» Activity
Please return each of the entries that follow, unchanged in every word.

» Pixel coordinate grounding data
[Start of Attachment]

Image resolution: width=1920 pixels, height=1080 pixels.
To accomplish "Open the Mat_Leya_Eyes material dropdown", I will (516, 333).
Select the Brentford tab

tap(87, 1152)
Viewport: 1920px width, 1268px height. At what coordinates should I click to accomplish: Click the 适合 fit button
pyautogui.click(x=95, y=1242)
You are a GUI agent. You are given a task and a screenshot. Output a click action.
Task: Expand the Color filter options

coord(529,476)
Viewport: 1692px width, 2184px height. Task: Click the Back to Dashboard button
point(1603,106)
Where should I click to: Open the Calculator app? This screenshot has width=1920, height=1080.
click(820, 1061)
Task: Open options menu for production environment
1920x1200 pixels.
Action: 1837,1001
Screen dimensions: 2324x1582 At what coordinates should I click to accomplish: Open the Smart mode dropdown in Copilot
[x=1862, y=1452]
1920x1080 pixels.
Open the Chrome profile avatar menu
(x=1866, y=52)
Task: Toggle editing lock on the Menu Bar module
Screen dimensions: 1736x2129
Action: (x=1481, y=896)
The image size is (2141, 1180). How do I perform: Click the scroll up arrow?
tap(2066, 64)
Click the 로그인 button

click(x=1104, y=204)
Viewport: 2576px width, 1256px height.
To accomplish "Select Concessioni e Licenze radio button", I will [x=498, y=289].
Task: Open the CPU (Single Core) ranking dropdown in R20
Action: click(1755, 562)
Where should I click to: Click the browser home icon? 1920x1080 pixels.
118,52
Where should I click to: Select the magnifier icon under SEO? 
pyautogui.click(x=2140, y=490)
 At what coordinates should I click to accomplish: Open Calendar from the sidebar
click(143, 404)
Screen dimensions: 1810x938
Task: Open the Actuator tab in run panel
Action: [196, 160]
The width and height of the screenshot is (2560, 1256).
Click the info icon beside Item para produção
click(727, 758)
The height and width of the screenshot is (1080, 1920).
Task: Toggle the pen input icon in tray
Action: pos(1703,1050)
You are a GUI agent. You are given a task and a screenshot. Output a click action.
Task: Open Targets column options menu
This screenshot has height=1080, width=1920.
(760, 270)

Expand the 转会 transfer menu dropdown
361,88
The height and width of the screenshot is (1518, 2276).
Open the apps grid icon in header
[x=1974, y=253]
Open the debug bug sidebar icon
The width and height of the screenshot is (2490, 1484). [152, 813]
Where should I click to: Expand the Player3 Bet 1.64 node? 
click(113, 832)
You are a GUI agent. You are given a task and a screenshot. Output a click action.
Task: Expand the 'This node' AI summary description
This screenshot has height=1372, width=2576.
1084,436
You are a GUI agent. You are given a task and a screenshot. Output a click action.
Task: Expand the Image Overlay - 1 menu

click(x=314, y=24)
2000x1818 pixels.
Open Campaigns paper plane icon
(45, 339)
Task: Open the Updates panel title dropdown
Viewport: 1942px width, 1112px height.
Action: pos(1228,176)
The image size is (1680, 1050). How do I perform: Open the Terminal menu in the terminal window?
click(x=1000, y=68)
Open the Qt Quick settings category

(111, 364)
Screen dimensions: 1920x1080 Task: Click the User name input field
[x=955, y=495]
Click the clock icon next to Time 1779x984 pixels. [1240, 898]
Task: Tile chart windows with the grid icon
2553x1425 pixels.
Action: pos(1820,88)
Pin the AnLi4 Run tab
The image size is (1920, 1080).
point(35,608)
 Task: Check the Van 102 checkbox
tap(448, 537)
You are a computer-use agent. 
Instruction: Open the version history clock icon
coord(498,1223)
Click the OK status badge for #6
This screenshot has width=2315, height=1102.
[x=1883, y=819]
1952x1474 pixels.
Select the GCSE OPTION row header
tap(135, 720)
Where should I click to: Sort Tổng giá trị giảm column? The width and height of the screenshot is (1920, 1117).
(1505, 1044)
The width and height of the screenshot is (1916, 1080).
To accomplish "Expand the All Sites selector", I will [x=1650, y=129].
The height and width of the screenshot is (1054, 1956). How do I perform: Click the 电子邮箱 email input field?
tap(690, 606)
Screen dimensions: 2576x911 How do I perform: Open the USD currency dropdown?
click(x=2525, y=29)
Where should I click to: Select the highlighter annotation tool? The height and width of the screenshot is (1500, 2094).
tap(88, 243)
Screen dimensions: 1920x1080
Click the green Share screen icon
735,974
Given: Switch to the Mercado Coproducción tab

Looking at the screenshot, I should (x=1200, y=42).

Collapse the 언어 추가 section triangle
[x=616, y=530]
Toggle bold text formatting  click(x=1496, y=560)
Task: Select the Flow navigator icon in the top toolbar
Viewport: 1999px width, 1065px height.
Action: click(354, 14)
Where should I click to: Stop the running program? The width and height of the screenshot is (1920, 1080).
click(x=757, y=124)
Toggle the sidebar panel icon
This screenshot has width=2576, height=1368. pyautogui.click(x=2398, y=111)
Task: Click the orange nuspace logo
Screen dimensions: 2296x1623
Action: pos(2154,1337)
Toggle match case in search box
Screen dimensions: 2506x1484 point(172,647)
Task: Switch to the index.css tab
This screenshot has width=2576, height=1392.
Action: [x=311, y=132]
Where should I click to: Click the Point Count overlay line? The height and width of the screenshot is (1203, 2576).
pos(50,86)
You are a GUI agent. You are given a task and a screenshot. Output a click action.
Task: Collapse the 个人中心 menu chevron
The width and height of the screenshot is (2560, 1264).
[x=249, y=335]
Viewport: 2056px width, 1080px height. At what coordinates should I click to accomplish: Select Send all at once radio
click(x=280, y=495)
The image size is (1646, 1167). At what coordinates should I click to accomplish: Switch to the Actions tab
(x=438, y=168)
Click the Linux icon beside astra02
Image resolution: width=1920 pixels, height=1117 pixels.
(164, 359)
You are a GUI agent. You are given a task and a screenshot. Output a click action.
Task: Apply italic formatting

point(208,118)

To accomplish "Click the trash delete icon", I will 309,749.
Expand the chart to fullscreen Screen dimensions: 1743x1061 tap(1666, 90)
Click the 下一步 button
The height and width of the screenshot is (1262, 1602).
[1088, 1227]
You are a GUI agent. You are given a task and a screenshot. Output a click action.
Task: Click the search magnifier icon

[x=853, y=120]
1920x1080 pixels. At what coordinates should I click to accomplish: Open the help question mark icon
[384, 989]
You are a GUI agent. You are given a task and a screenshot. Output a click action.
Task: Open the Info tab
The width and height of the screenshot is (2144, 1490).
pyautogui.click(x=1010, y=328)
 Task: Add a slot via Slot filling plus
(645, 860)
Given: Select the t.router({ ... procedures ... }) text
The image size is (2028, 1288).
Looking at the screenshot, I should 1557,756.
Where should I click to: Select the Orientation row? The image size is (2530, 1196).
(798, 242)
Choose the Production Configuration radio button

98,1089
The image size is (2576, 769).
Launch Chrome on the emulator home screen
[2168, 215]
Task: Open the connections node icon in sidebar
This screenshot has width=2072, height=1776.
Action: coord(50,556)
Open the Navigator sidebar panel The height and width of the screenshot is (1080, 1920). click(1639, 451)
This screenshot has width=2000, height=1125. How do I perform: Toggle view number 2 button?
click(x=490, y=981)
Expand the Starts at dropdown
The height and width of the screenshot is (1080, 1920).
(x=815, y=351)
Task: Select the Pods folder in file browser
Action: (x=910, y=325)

[End of Attachment]

» Task output
Image resolution: width=1920 pixels, height=1080 pixels.
To accomplish "Open the Mat_Leya_Eyes material dropdown", I will (516, 333).
Select the Brentford tab

tap(87, 1152)
Viewport: 1920px width, 1268px height. At what coordinates should I click to accomplish: Click the 适合 fit button
pyautogui.click(x=95, y=1242)
You are a GUI agent. You are given a task and a screenshot. Output a click action.
Task: Expand the Color filter options

coord(529,476)
Viewport: 1692px width, 2184px height. Task: Click the Back to Dashboard button
point(1603,106)
Where should I click to: Open the Calculator app? This screenshot has width=1920, height=1080.
click(820, 1061)
Task: Open options menu for production environment
1920x1200 pixels.
Action: 1837,1001
Screen dimensions: 2324x1582 At what coordinates should I click to accomplish: Open the Smart mode dropdown in Copilot
[x=1862, y=1452]
1920x1080 pixels.
Open the Chrome profile avatar menu
(x=1866, y=52)
Task: Toggle editing lock on the Menu Bar module
Screen dimensions: 1736x2129
Action: (x=1481, y=896)
The image size is (2141, 1180). How do I perform: Click the scroll up arrow?
tap(2066, 64)
Click the 로그인 button

click(x=1104, y=204)
Viewport: 2576px width, 1256px height.
To accomplish "Select Concessioni e Licenze radio button", I will [x=498, y=289].
Task: Open the CPU (Single Core) ranking dropdown in R20
Action: click(1755, 562)
Where should I click to: Click the browser home icon? 1920x1080 pixels.
118,52
Where should I click to: Select the magnifier icon under SEO? 
pyautogui.click(x=2140, y=490)
 At what coordinates should I click to accomplish: Open Calendar from the sidebar
click(143, 404)
Screen dimensions: 1810x938
Task: Open the Actuator tab in run panel
Action: [196, 160]
The width and height of the screenshot is (2560, 1256).
Click the info icon beside Item para produção
click(727, 758)
The height and width of the screenshot is (1080, 1920).
Task: Toggle the pen input icon in tray
Action: pos(1703,1050)
You are a GUI agent. You are given a task and a screenshot. Output a click action.
Task: Open Targets column options menu
This screenshot has height=1080, width=1920.
(760, 270)

Expand the 转会 transfer menu dropdown
361,88
The height and width of the screenshot is (1518, 2276).
Open the apps grid icon in header
[x=1974, y=253]
Open the debug bug sidebar icon
The width and height of the screenshot is (2490, 1484). [152, 813]
Where should I click to: Expand the Player3 Bet 1.64 node? 
click(113, 832)
You are a GUI agent. You are given a task and a screenshot. Output a click action.
Task: Expand the 'This node' AI summary description
This screenshot has height=1372, width=2576.
1084,436
You are a GUI agent. You are given a task and a screenshot. Output a click action.
Task: Expand the Image Overlay - 1 menu

click(x=314, y=24)
2000x1818 pixels.
Open Campaigns paper plane icon
(45, 339)
Task: Open the Updates panel title dropdown
Viewport: 1942px width, 1112px height.
Action: pos(1228,176)
The image size is (1680, 1050). How do I perform: Open the Terminal menu in the terminal window?
click(x=1000, y=68)
Open the Qt Quick settings category

(111, 364)
Screen dimensions: 1920x1080 Task: Click the User name input field
[x=955, y=495]
Click the clock icon next to Time 1779x984 pixels. [1240, 898]
Task: Tile chart windows with the grid icon
2553x1425 pixels.
Action: pos(1820,88)
Pin the AnLi4 Run tab
The image size is (1920, 1080).
point(35,608)
 Task: Check the Van 102 checkbox
tap(448, 537)
You are a computer-use agent. 
Instruction: Open the version history clock icon
coord(498,1223)
Click the OK status badge for #6
This screenshot has width=2315, height=1102.
[x=1883, y=819]
1952x1474 pixels.
Select the GCSE OPTION row header
tap(135, 720)
Where should I click to: Sort Tổng giá trị giảm column? The width and height of the screenshot is (1920, 1117).
(1505, 1044)
The width and height of the screenshot is (1916, 1080).
To accomplish "Expand the All Sites selector", I will [x=1650, y=129].
The height and width of the screenshot is (1054, 1956). How do I perform: Click the 电子邮箱 email input field?
tap(690, 606)
Screen dimensions: 2576x911 How do I perform: Open the USD currency dropdown?
click(x=2525, y=29)
Where should I click to: Select the highlighter annotation tool? The height and width of the screenshot is (1500, 2094).
tap(88, 243)
Screen dimensions: 1920x1080
Click the green Share screen icon
735,974
Given: Switch to the Mercado Coproducción tab

Looking at the screenshot, I should (x=1200, y=42).

Collapse the 언어 추가 section triangle
[x=616, y=530]
Toggle bold text formatting  click(x=1496, y=560)
Task: Select the Flow navigator icon in the top toolbar
Viewport: 1999px width, 1065px height.
Action: click(354, 14)
Where should I click to: Stop the running program? The width and height of the screenshot is (1920, 1080).
click(x=757, y=124)
Toggle the sidebar panel icon
This screenshot has width=2576, height=1368. pyautogui.click(x=2398, y=111)
Task: Click the orange nuspace logo
Screen dimensions: 2296x1623
Action: pos(2154,1337)
Toggle match case in search box
Screen dimensions: 2506x1484 point(172,647)
Task: Switch to the index.css tab
This screenshot has width=2576, height=1392.
Action: [x=311, y=132]
Where should I click to: Click the Point Count overlay line? The height and width of the screenshot is (1203, 2576).
pos(50,86)
You are a GUI agent. You are given a task and a screenshot. Output a click action.
Task: Collapse the 个人中心 menu chevron
The width and height of the screenshot is (2560, 1264).
[x=249, y=335]
Viewport: 2056px width, 1080px height. At what coordinates should I click to accomplish: Select Send all at once radio
click(x=280, y=495)
The image size is (1646, 1167). At what coordinates should I click to accomplish: Switch to the Actions tab
(x=438, y=168)
Click the Linux icon beside astra02
Image resolution: width=1920 pixels, height=1117 pixels.
(164, 359)
You are a GUI agent. You are given a task and a screenshot. Output a click action.
Task: Apply italic formatting

point(208,118)

To accomplish "Click the trash delete icon", I will 309,749.
Expand the chart to fullscreen Screen dimensions: 1743x1061 tap(1666, 90)
Click the 下一步 button
The height and width of the screenshot is (1262, 1602).
[1088, 1227]
You are a GUI agent. You are given a task and a screenshot. Output a click action.
Task: Click the search magnifier icon

[x=853, y=120]
1920x1080 pixels. At what coordinates should I click to accomplish: Open the help question mark icon
[384, 989]
You are a GUI agent. You are given a task and a screenshot. Output a click action.
Task: Open the Info tab
The width and height of the screenshot is (2144, 1490).
pyautogui.click(x=1010, y=328)
 Task: Add a slot via Slot filling plus
(645, 860)
Given: Select the t.router({ ... procedures ... }) text
The image size is (2028, 1288).
Looking at the screenshot, I should 1557,756.
Where should I click to: Select the Orientation row? The image size is (2530, 1196).
(798, 242)
Choose the Production Configuration radio button

98,1089
The image size is (2576, 769).
Launch Chrome on the emulator home screen
[2168, 215]
Task: Open the connections node icon in sidebar
This screenshot has width=2072, height=1776.
Action: coord(50,556)
Open the Navigator sidebar panel The height and width of the screenshot is (1080, 1920). click(1639, 451)
This screenshot has width=2000, height=1125. How do I perform: Toggle view number 2 button?
click(x=490, y=981)
Expand the Starts at dropdown
The height and width of the screenshot is (1080, 1920).
(x=815, y=351)
Task: Select the Pods folder in file browser
Action: (x=910, y=325)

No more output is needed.